* [What is being asked] Pick out every line of the material that contains the string "height", and copy each one in full. Case counts.

* [Provided information]
=======

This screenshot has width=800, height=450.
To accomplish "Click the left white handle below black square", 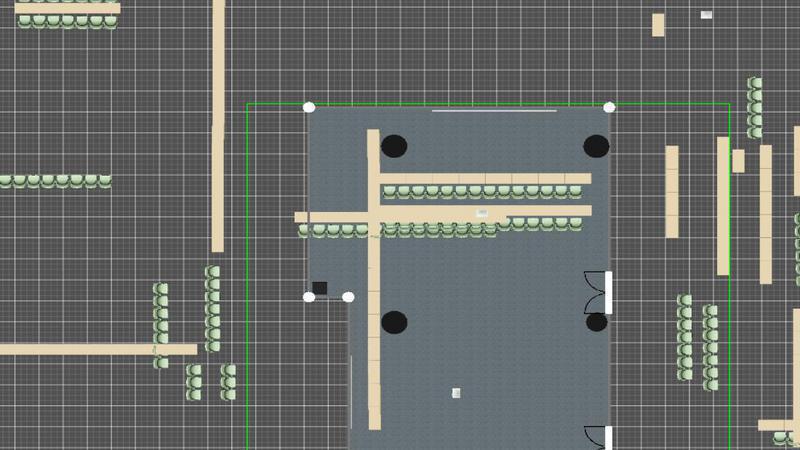I will (x=309, y=296).
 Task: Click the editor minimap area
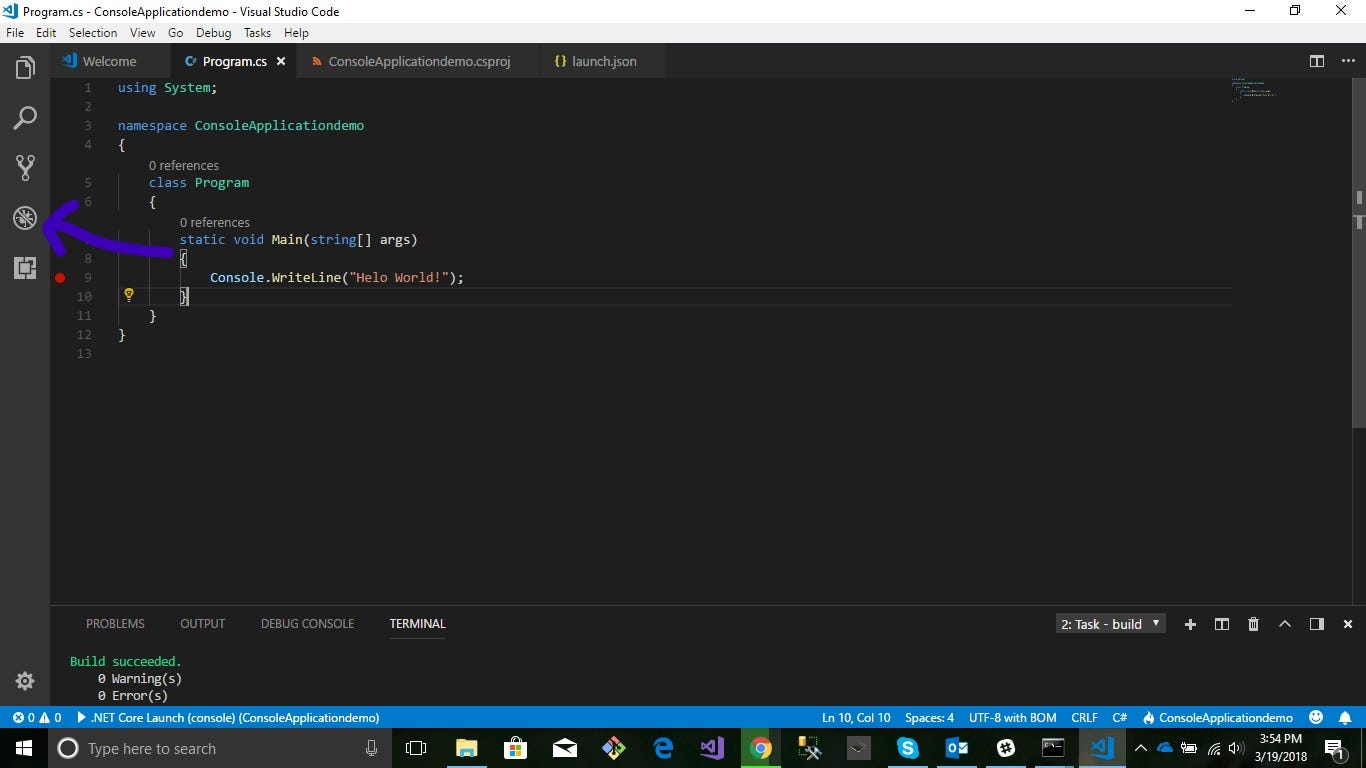tap(1255, 95)
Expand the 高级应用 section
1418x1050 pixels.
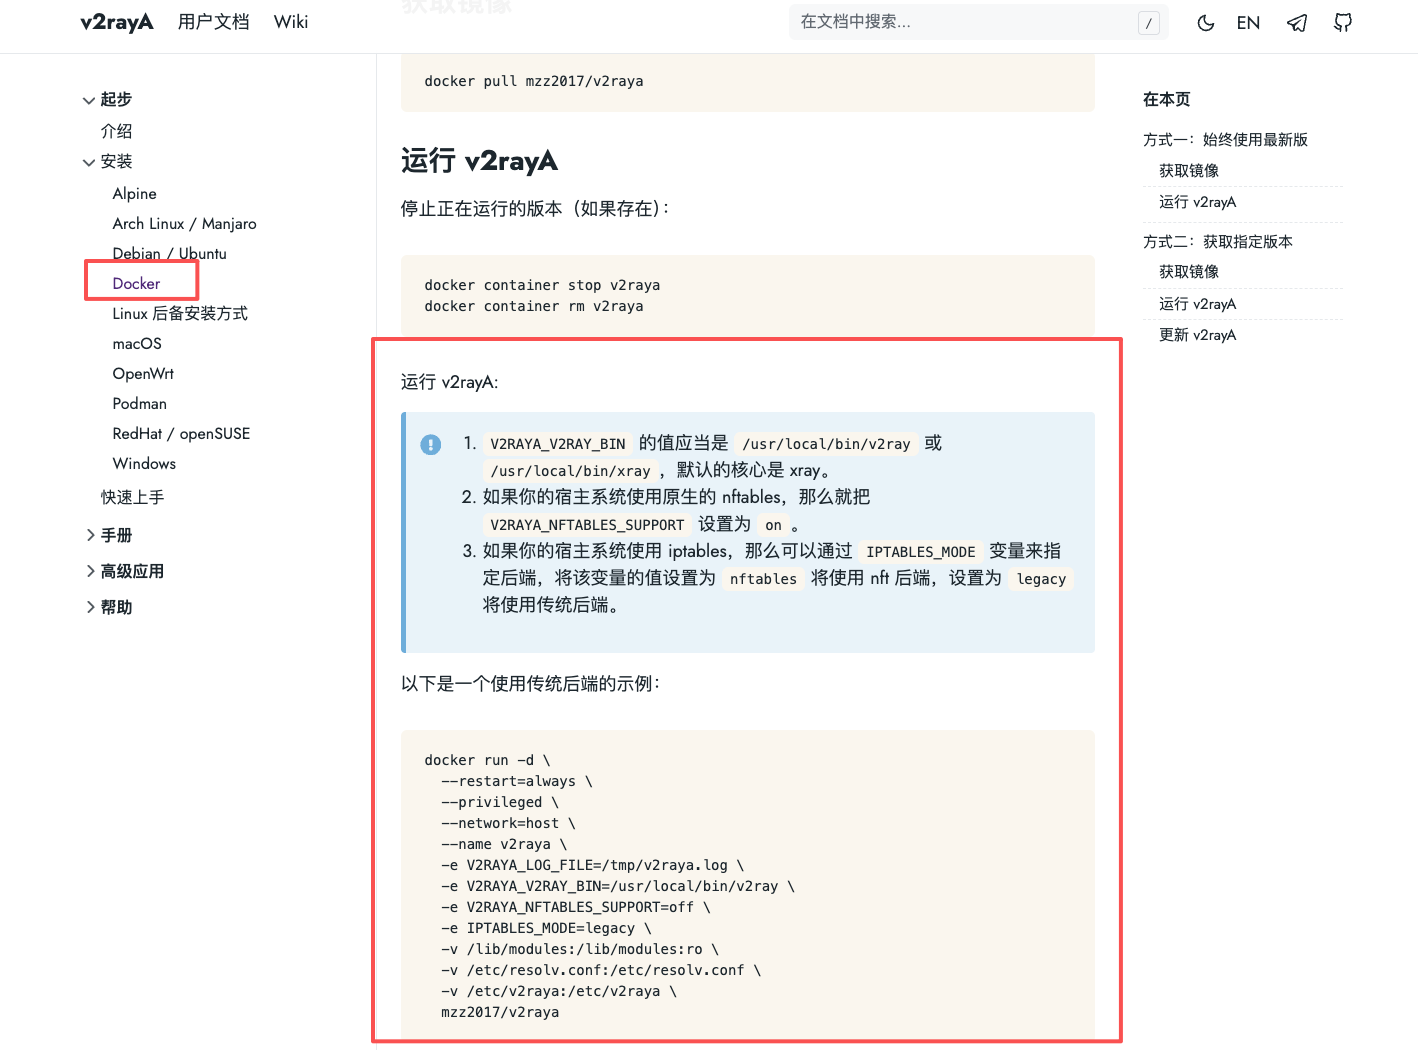91,572
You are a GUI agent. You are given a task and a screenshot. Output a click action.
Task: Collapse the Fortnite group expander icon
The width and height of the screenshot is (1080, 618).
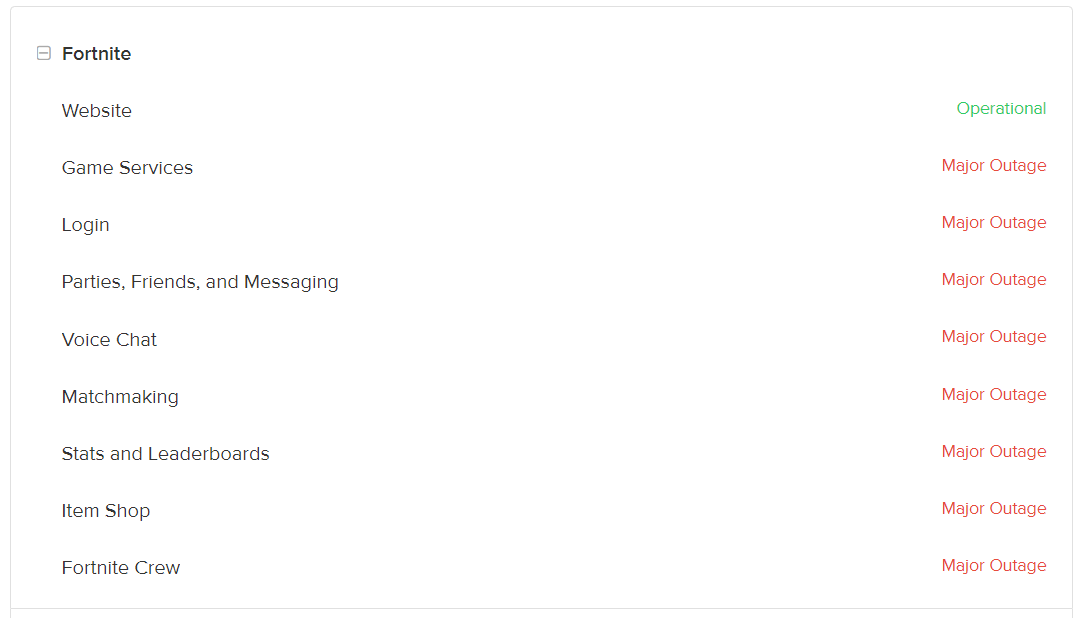[43, 54]
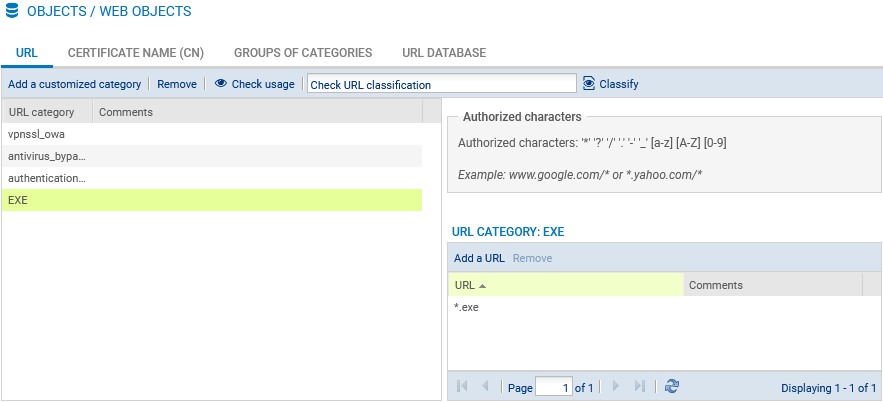Open the URL Database tab

444,52
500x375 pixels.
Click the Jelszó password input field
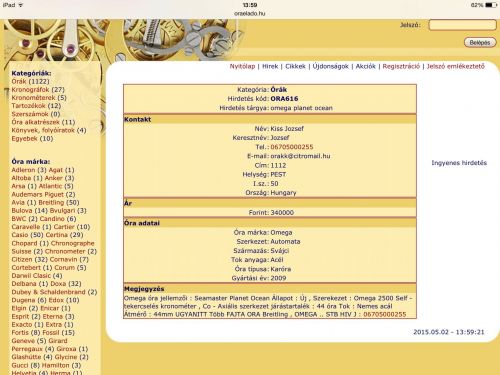click(x=462, y=25)
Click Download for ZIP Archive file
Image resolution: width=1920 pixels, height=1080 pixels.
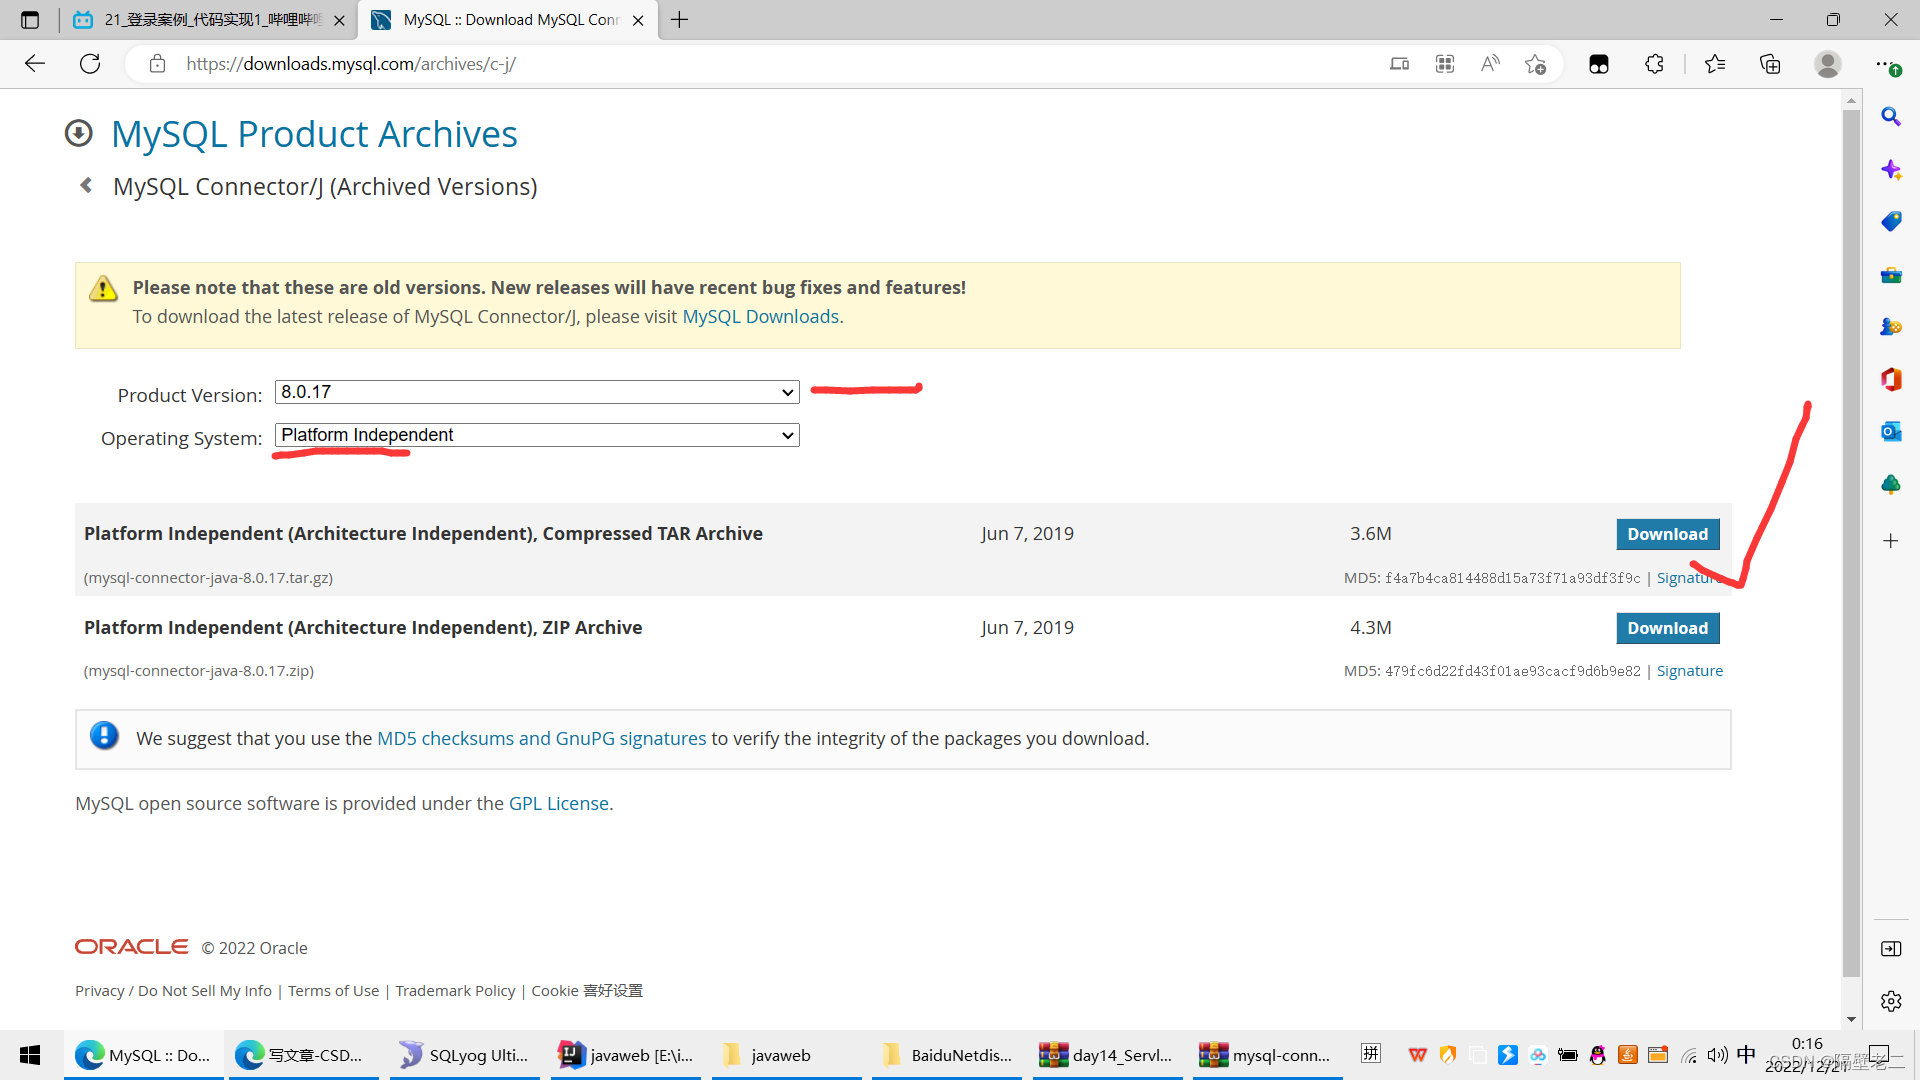(x=1668, y=628)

=======

* [Response below]
This screenshot has width=800, height=450.
The width and height of the screenshot is (1080, 618).
Image resolution: width=1920 pixels, height=1080 pixels.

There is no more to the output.